Durant les quarante dernières années, pratiquement toutes les corrections sur les marchés mondiaux de l’immobilier résidentiel ont été provoquées par des hausses de taux provenant des banques centrales. La Suisse n’est pas en reste, même si le taux hypothécaire théorique utilisé pour calculer la capacité financière d’un emprunteur est un réducteur de risques. L’efficacité de ce taux se vérifie si l’on opère une comparaison avec la Suède, où l’octroi de crédits est moins régulé. Dans les deux pays, les taux hypothécaires ont diminué de moitié entre 2011 et 2015. Alors que les prix de l’immobilier résidentiel se sont envolés de 50 % en Suède, ils n’ont progressé que de 10 % en Suisse durant la même période.

Une hausse, même de 1 point, des taux longs rendrait inintéressant l’achat d’un bien immobilier en raison de la charge mensuelle qui pèserait sur le budget des ménages, mais aussi en comparaison des loyers. L’achat d’un logement en vue de sa mise en location pourrait ne pas s’avérer rentable pour les investisseurs. Or, si certaines banques centrales relèvent progressivement leurs taux, cela n’enclenche pas encore de mouvement général pour l’instant. Par contre, l’offre excédentaire de logements en location est de plus en plus patente, ce qui pèse sur les prix des propriétés. Si les loyers libres se replient en Suisse de 10 % d’ici à 2020, ainsi que le projette UBS, les prix de vente de la propriété du logement reculeront aussi. Cela ne sonnera, toutefois, pas encore le glas du cycle immobilier. Ce ne sera le cas que lorsque le coût du capital augmentera de nouveau.

  1. Selon les directives des banques en vigueur depuis 1994, les coûts théoriques d’un objet (intérêts dus sur la base d’un taux hypothécaire théorique de 4 ou 5 %, majorés des charges et des amortissements) ne devraient pas dépasser un tiers du revenu brut annuel. []

Proposition de citation: Matthias Holzhey (2018). Dangereux déséquilibres sur le marché de l’immobilier résidentiel. La Vie économique, 26 février.

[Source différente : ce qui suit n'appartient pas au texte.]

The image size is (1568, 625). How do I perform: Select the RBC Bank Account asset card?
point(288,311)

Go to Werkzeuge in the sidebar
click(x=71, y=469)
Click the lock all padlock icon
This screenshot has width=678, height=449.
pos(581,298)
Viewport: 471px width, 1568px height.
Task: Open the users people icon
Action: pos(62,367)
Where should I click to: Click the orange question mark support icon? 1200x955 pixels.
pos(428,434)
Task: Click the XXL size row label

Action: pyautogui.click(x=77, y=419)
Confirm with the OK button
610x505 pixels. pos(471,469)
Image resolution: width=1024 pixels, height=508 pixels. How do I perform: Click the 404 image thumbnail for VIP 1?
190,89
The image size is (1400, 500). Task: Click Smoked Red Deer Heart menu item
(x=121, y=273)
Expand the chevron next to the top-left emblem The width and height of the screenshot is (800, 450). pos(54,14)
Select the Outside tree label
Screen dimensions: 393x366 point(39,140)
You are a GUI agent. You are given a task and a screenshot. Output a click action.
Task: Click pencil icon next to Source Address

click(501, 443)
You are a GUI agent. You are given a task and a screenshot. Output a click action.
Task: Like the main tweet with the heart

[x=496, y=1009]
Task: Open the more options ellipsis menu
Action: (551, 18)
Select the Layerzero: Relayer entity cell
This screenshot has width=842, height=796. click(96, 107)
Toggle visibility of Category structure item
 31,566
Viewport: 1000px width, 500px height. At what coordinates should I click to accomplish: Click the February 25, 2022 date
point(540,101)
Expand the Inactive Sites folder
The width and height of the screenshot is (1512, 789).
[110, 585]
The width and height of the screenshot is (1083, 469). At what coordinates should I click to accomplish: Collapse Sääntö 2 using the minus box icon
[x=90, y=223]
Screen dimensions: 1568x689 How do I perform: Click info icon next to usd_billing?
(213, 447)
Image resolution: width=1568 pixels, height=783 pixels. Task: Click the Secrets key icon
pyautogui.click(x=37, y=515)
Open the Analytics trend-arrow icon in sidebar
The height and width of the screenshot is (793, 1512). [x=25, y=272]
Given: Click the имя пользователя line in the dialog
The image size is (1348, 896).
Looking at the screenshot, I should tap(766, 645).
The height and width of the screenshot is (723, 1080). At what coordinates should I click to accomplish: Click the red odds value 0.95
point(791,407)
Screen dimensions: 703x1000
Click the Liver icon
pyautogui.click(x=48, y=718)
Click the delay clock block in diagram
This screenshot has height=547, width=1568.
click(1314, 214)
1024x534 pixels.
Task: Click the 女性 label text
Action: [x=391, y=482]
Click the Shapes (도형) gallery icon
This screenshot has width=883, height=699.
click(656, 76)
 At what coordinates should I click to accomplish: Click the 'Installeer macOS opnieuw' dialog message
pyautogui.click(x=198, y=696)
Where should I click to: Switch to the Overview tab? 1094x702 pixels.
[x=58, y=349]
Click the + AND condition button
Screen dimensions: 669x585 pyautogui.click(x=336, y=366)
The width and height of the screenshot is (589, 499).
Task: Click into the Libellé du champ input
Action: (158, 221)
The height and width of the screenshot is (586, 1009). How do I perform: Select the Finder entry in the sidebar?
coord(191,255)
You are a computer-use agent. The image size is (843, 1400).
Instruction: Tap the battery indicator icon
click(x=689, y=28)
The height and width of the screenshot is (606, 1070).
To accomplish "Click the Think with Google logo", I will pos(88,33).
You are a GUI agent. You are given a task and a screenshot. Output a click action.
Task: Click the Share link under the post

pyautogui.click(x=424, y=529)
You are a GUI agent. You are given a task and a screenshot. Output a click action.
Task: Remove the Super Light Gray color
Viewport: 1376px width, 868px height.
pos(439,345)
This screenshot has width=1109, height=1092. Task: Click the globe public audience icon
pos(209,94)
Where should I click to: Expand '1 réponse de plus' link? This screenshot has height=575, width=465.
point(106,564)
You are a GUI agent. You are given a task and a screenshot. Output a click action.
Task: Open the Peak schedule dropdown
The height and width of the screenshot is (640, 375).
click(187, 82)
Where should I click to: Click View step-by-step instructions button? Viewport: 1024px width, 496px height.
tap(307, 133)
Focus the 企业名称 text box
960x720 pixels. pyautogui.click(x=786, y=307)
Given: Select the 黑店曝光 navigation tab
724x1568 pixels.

L’indice UBS de bulle immobilière

Le terme de « bulle » décrit une surévaluation durable et excessive d’une valeur patrimoniale. Seul son éclatement permet, toutefois, de confirmer que l’on se trouvait bien en présence d’une bulle. Une surchauffe des marchés immobiliers se reconnaît à certains signaux récurrents. On assiste d’abord à un découplage des prix entre les revenus et les loyers, puis à des distorsions dans l’économie réelle, comme l’octroi de crédits à tout-va et une activité démesurée de la construction. L’indice de bulle immobilière d’UBS (« UBS Swiss Real Estate Bubble Index ») mesure le risque de bulle immobilière en se basant sur l’évolution de ces paramètres. Publié chaque trimestre, il est calculé à partir de six sous-indices (ratios) : prix de vente et loyers ; prix des maisons et revenus des ménages ; prix des maisons et inflation ; endettement hypothécaire et revenus ; activité de construction et produit intérieur brut (PIB) ; demandes de crédit pour des objets « buy-to-let » et total des demandes de crédit des clients privés UBS. L’indice est une moyenne pondérée de ces indicateurs standardisés.